Do you ever walk outside your door without knowing where you are going?
When I lived deep in the heart of Houston ~ the principal Texan metropolis so-named after a man who once ran away from home as a teen to live with the Cherokee for three years ~ I used to take long walks about the city.
I did so without ever really pathing out my destination, with the music of ISIS or Tool in my ears {or a CushVlog} and a pair of ruddy yet ever-durable adidas Ultraboosts on my feet. It began during the early stages of the pandemic in 2020, when I grew tired of being indoors all day.
Essentially, at the end of every “work” day {eh, at that point I was actually half-unemployed, scratching out my fledgling freelancing career and playing Xenogears and Deus Ex and Planescape and Metal Gear as my day job} I would step outside my door at dusk and head in the direction of the bayou. Inevitably, by nightfall, I would end up somewhere brand new.
And oh yeah, it is important to note that Houston, TX is perhaps the least walkable city in America.
This fact certainly annoyed me ~ and also spurred me on. Going against the grain, I wanted to see where I could get to purely on foot. What new paths may I derive over a landscape filled primarily with mega highways and big box parking lots?
These urban explorations often left me exhausted, but also invigorated. I previously used day-end walks as ways to brainstorm my writings or give me the time to ponder ~ reliving my day or rethinking my future. You know, like anyone else that writes or otherwise thinks for a living, I was on some Ralph Waldo Emerson ish.
This was still true. But now, I was also using these long walks to rediscover the city in which I lived. I was finding new paths, crossing streets and bridges and hills that I would never have any real need to traverse. I was people watching at parks and housegazing along Kirby and skyscraper ogling downtown; I was stepping along train tracks to nowhere and jumping across sludge-laden streams. I was smiling at dogs and astral-projecting myself into distant airplanes.
I was wandering and wondering with a decidedly purposeless purpose, ever pathfinding novel routes of returning home.
I was doing it all just to see over the next horizon.
Such ten-thousand-step days made old sights new again and odd destinations more grandiose and majestic; everything I encountered became more appreciable given the time and effort it was taking me to get there. Believe me: eating a Shake Shack double cheeseburger after an hour-long walk to get there will make you enjoy it that much more.
Years later, I come to find out about the “revolutionary strategy” of Dérive ~ mentioned off-hand from Alan Moore’s BBC Maestro course on the art of storytelling.

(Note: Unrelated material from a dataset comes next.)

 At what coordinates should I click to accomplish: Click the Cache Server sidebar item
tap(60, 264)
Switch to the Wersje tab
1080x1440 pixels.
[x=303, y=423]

Dérive ~ is an unplanned journey through a landscape, usually urban, in which participants drop their everyday relations and “let themselves be drawn by the attractions of the terrain and the encounters they find there.” ~
Moore offered it up as a research method for a writer, this “walking with an agenda.” That agenda being the seeking out of the nooks and crannies of your living spaces for the sake of constructing your own fictional settings in your stories, filling in the gaps of your town’s most striking or mysterious locales by dreaming up stories around them. Why is this a landmark? What is going on in that weird house? And so on.
Dérive seemed to be a way for mid-20th experimental artists, and wannabe revolutionaries, to recontextualize ~ and reterritorialize ~ all the oft forgotten, yet deeply significant, places and paths that make up our modern civilization.
Dérive is intertwined with the concept of Psychogeography, both being “developed by members of the Letterist International and Situationist International, revolutionary groups influenced by Marxist and anarchist theory as well as the attitudes and methods of Dadaists and Surrealists.”
Psychogeography ~ is the exploration of urban environments that emphasizes interpersonal connections to places and arbitrary routes. ~
For me, though I was taking these walks alone, I can’t help but realize that I was unconsciously following such a strategy as those described above. Had I, over the months of my long-pathing through my local urban sprawl, made a full psychogeographique of Houston, Texas? Maybe. But I definitely think I had, as this Aeon piece guides the reader, unwittingly taught myself how to wander.
Upon these walks, I acted out of curiosity, tedium, the creative flourishing to make each new day a new adventure ~ and certainly out of defiance of the city’s infrastructure and its directed method of travel {car} and pathing {roads in lieu of sidewalks}. I won’t say that I did anything revolutionary or even useful, beyond exercising and the accumulation of new knowledge about how to traverse my metropolis on foot. But I am now confident that I could convince others of the benefit and need to reconsider their own prospective walks through their urban living environments.
Why not begin your own Dérive practice over local landscapes, contribute to the psychogeography of your home, if not with a group of comrades then at least within the spaces of your own mindscape?
As I have grown older, I have become increasingly weary of car travel and the exhausting fumes of the highways and tediums of endless traffic around me. When I want to get from one place to another, whether starting from home or from somewhere inside the city, my first instinct has become to derive some way to walk there.
Living in Texas, against all the odds, I ever yearn to walk.
And Lo, as some kind of suburban druid-in-training, wondering and wandering, I still do.